> **Data section**
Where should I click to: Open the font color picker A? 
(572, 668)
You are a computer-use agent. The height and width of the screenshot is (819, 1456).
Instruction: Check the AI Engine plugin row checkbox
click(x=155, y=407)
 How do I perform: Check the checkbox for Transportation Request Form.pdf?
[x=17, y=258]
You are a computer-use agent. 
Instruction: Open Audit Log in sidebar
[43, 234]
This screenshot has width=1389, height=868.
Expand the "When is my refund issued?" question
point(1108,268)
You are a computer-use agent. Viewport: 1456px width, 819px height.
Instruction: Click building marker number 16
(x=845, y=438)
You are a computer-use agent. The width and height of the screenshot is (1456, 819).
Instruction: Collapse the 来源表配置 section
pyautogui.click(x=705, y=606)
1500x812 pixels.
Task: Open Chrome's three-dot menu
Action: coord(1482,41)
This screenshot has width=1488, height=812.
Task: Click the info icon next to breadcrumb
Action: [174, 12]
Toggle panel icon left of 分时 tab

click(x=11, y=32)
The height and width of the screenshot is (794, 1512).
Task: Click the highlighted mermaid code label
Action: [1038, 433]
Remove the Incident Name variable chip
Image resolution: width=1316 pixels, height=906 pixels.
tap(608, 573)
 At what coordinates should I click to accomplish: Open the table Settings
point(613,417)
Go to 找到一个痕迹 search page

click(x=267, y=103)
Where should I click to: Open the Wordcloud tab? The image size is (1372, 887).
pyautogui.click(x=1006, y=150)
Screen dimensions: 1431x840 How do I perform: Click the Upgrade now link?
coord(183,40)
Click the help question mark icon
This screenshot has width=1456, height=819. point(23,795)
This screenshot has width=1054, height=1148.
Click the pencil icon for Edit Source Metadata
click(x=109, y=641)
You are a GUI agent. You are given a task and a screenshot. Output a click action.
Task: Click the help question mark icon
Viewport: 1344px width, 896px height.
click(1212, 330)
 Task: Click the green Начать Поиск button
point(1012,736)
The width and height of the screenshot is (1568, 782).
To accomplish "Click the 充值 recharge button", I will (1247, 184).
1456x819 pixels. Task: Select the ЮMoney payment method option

> **Problem statement**
Look through the data above and return each line where the string "agent" occurs.

> **Written response**
You are a computer-use agent. The height and width of the screenshot is (819, 1456).
You are a computer-use agent. 
You are a computer-use agent. Viewport: 1456px width, 819px height.
You are a computer-use agent. The width and height of the screenshot is (1456, 819).
You are a GUI agent. You are given a task and a screenshot. Output a click action.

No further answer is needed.